European authorities are patting themselves on the back for what they consider the success of the Greek restructuring, but the fallout from how the restructuring was achieved will reverberate for years. First and foremost, Greece will undoubtedly require further financial assistance from the European Union in the near future. The country's economy is deteriorating at an accelerating rate, and the austerity plans required by the bailout plan will only exacerbate its slide. As a result, Greece will be incapable of generating sufficient tax revenues to service even its remaining indebtedness. The terrible truth is that the country is caught in an economic death spiral to which only an exit from the European Union can put an end.
The second consequence of the most recent Greek bailout is that the rule of law in Europe has been abrogated in two ways. First, the invocation of the "collective action" clause in Greece's sovereign debt was a blatant breach of the contract between the Greek government and Greek bondholders. By retroactively inserting a provision in these debt contracts that forced private creditors into the debt restructuring who did not agree to the terms of the deal, the bailout introduced a new risk into all sovereign debt contracts. As Cumberland Advisors' David Kotok wrote: "No sovereign debt contract is now immune from the same action. All sovereign debt contracts will carry a risk a risk premium. Buyers of European sovereign debt now act at their own peril."

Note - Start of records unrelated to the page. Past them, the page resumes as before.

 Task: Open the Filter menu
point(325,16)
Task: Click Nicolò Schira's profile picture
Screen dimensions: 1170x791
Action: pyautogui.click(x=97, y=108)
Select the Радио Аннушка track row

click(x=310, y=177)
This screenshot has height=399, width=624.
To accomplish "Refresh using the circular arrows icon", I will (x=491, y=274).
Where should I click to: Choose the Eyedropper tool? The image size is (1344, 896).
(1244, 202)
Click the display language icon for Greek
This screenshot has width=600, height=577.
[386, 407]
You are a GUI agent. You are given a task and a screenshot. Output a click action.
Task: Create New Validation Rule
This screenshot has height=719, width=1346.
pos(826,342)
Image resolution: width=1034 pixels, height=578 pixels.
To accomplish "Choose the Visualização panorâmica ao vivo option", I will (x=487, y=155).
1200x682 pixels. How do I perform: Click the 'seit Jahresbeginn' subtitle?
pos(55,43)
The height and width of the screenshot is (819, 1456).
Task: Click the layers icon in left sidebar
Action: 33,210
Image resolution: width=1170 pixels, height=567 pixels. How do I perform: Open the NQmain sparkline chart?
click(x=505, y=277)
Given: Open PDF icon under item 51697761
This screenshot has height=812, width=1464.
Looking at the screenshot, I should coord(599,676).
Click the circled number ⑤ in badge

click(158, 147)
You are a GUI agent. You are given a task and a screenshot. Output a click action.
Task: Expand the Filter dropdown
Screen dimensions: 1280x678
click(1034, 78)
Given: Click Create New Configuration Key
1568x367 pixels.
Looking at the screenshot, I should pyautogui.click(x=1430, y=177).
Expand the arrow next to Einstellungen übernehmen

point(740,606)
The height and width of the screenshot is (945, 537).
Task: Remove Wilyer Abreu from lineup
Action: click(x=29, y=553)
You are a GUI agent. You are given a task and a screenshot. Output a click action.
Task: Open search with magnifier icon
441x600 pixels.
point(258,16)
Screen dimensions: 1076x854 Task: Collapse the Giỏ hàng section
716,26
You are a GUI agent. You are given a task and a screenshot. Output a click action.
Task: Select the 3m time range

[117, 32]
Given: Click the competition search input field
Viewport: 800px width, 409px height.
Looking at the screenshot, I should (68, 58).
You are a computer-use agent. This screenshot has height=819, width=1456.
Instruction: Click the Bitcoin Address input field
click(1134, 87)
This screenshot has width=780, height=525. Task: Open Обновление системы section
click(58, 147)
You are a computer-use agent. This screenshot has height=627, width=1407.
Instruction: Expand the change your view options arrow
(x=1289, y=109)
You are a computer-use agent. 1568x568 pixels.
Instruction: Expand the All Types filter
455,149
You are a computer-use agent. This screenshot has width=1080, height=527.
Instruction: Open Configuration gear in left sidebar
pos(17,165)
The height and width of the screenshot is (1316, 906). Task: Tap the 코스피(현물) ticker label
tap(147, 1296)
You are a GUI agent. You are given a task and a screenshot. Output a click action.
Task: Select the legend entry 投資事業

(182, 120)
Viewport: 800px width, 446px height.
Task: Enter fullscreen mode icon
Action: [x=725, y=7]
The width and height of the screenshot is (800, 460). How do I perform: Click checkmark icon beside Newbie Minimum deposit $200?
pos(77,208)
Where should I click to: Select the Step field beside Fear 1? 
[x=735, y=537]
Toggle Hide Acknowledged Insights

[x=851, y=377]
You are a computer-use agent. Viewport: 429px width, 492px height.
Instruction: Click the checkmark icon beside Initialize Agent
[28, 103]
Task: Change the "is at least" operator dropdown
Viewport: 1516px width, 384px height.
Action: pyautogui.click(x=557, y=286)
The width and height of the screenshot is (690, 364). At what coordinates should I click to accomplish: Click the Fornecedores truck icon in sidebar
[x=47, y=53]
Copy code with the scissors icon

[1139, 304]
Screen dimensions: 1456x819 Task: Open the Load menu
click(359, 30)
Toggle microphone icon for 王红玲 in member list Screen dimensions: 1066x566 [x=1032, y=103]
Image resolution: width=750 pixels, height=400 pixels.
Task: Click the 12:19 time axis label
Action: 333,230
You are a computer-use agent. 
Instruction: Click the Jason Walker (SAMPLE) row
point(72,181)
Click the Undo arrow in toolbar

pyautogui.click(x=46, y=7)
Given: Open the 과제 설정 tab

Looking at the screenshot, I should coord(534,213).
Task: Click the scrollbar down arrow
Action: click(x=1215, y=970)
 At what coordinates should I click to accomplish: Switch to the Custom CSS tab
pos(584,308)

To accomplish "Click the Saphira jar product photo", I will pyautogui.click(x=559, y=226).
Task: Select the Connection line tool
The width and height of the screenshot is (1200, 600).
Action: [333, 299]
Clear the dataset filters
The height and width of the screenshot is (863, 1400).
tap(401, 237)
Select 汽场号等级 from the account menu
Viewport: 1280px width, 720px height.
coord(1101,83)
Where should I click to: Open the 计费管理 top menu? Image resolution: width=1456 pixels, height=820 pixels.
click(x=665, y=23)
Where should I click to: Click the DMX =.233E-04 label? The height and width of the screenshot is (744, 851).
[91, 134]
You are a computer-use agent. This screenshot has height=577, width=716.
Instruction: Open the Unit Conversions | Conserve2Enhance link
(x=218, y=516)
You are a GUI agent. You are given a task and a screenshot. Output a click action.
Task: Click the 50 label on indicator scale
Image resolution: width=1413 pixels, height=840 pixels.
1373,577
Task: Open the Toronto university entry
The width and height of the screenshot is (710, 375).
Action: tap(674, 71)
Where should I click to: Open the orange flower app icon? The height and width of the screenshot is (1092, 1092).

The rule of law was also trampled on by the European Central Bank's maneuver to treat their own holdings of sovereign debt better than those of other creditors. The ECB swapped its own Greek bonds for new Greek bonds that were not subject to the collective action clause, which has the effect of subordinating non-ECB holders to itself. By subordinating other holders of Greek sovereign debt to itself, the ECB effectively subordinated the holders of all European sovereign debt to itself. This will add to the risk premium on sovereign bonds and make it more expensive for countries to finance themselves. This was an extremely short-sighted move on the part of the ECB and further evidence of the damage done by bureaucrats who don't understand how markets operate in the real world.
The most serious consequence, however, is that investors should carefully study the reaction of financial markets as they initially rally in relief at the prospect that Greece will not default today and then drop again once they realize that Greece will require another bailout and so will Portugal and quite possibly Spain and other European sovereigns. Already the rally in Italian and Spanish sovereign bonds appears to have come to an end, although hope springs eternal. But the economic numbers emerging from the Iberian Peninsula are nothing short of horrific. Portugal cannot sustain itself much longer without outside assistance, and Spain is struggling to meet the requirements being set for it in Brussels. The European economy is deep in recession, and it will be much more difficult from the perspective of German domestic politics to approve a new round of financial support for Europe's weak southern countries. It is said that the definition of insanity is doing the same thing over and over again and expecting a different result. By that standard, Europe can proudly claim to be the birthplace of Sigmund Freud because it continues to pursue the same failed policy path with respect to its failing sovereign while compromising the rule of law in the process. One can only pray that the EU will find its way back to sanity before its current course lapses into tragedy or worse.